A Schematic overview of the drug screen workflow. B Clustering based on subgroup using z-scores calculated per row for 186 drugs. Black boxes indicate drugs of interest (DOI) regions within the left heatmap. DOI1 depicts the four top hits for the ATRT-MYC subgroup. DOI2 depicts the four top hits for the ATRT-SHH subgroup. C Identification of ATRT-MYC-specific compounds by comparing ATRT-MYC (z-score < −1) versus the other tumor entities (z-score > 0). D Heatmap of the z-scores of the 12 drugs of interest. Dashed dendrogram indicates supervised clustering by subgroup. E Dose response curve of Lenvatinib (left) and corresponding Log10 IC₅₀ values per subgroup (right) (two-tailed unpaired Wilcoxon test; *: p ≤ 0.05). F Dose response curve of Pazopanib (left) and corresponding Log10 IC₅₀ values per subgroup (right) (two-tailed unpaired Wilcoxon test; *: p ≤ 0.05).

Fig. 5. Patient-specific drug vulnerabilities within the ATRT-SHH subgroup.

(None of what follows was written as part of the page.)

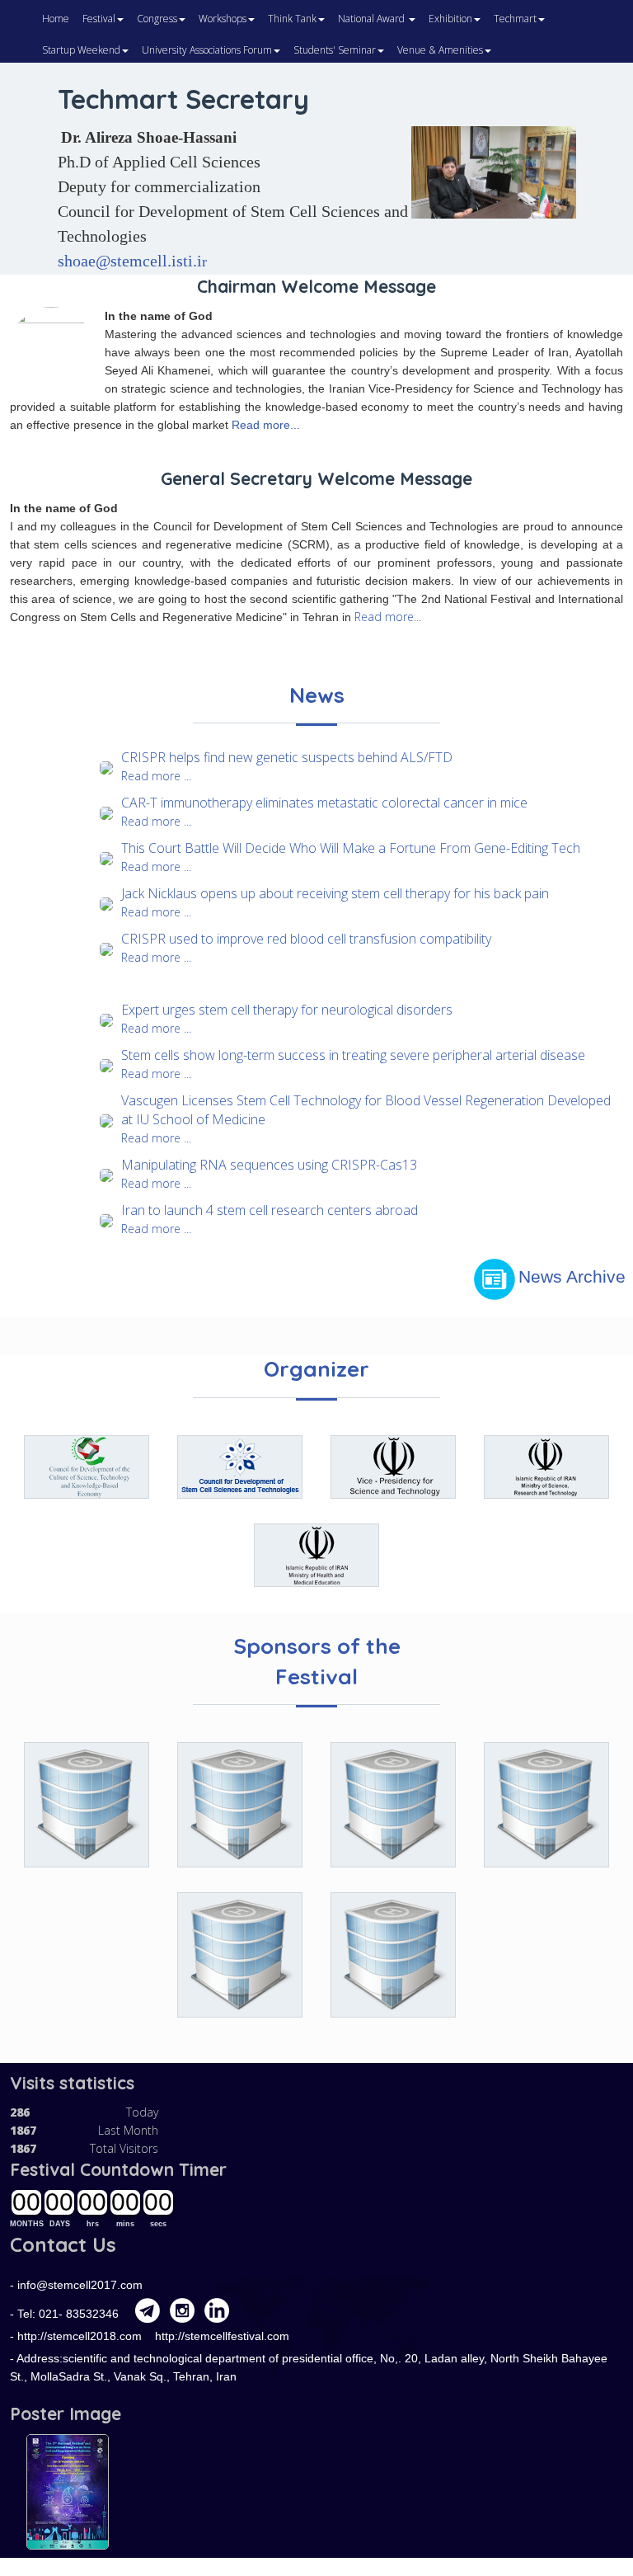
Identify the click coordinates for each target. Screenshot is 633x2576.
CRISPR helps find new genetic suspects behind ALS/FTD (286, 757)
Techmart (515, 19)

A Identification of ATRT-SHH-specific compounds by comparing SHH (z-score < −0.5) versus the other tumor entities (z-score > 0). B Heatmap depicting z-scores of the five drugs of interest for the ATRT-SHH subgroup. Dashed dendrogram indicates supervised clustering by subgroup. C Dose response curves of Crenigacestat and YO-01027 (gamma-secretase inhibitors). Sample subgroups are indicated by color and individual SHH samples are indicated by shape and plotted individually. D Heatmap showing z-scores of trimmed mean of M values (TMM) normalized gene expression for all ATRT tumoroid models for several genes in the NOTCH pathway. E Dose response curves of Navitoclax and Venetoclax. Sample subgroups are indicated by color and individual SHH samples are indicated by shape and plotted individually. F Representation of BCL2 and BCL-W gene expression in normalized TPM values of ATRT-SHH tumoroid models. AT-SHH04 is highlighted as the only responder of the ATRT-SHH tumoroid model (red square).